Hello, My Name Is Croesus
By Jane Hodges

(FORTUNE Magazine) – July's rally around Internet stocks added two new names--Jerry Yang and David Filo--to America's growing list of Gen X billionaires.

The recent stock runup helped the 29-year-old Yang, a Yahoo co-founder, cross the billion-dollar mark on July 6. Filo, his 32-year-old partner, had been waiting for him across the ten-digit divide since July 2, the day Yahoo closed at 172 7/8. And Amazon.com's 34-year-old founder, Jeff Bezos, beat both the Yahoo boys to the punch in early June, then hit double-billionaire status on June 25. (For more on Bezos and Amazon.com, see Fortune Investor.)

Though Bezos seems securely entrenched, the Yahoo duo's status in the Buffett-and-Gates club is still a tad shaky: A stock stall that started on July 7 threatened to send them back to centimillionaire-hood, but at the time FORTUNE went to press, they maintained their new state of grade-A, three-comma luxe. (Jealous losers take note: Yang falls below the billionaire line if Yahoo dips below $174, Filo when it goes below 171 1/2; Bezos is out when Amazon.com sells below $50.)

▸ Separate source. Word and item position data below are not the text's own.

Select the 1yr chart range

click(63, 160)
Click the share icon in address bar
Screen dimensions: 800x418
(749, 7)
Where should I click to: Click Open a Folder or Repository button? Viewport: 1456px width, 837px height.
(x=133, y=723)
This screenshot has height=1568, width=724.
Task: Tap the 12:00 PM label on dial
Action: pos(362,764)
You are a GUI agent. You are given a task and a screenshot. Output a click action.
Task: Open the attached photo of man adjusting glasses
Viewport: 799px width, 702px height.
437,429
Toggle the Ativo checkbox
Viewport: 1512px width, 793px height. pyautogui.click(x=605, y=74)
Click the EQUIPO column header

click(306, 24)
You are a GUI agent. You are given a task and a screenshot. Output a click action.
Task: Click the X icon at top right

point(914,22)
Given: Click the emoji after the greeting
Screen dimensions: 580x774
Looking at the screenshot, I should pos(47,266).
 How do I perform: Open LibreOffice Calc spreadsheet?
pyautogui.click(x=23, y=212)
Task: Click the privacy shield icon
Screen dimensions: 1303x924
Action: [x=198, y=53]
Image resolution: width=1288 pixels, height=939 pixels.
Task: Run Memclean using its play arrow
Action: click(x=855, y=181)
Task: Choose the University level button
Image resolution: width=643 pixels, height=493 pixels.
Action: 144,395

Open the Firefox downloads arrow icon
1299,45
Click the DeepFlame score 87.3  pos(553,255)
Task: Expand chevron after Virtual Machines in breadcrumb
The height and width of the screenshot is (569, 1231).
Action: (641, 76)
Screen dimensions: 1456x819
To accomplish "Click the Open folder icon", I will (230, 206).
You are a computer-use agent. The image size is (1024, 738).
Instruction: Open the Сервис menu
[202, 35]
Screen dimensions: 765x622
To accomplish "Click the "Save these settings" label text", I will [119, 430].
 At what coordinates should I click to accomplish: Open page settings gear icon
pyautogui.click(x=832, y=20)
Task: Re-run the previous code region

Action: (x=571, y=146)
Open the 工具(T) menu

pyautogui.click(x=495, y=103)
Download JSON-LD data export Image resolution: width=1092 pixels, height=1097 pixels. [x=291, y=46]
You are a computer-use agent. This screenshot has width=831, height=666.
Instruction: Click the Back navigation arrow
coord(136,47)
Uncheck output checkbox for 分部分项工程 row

Net stock skeptics can always reaffirm their world-view with the story of Jim Clark, the 54-year-old granddaddy of all Internet billionaires. Clark went billionaire in 1995 in the wake of Netscape Communications' hysteria-fueled IPO, when the stock climbed from a split-adjusted $14 to a peak of $86 per share. Three years later, with shares selling at $39, Clark's only worth a lousy $594 million. Poor guy.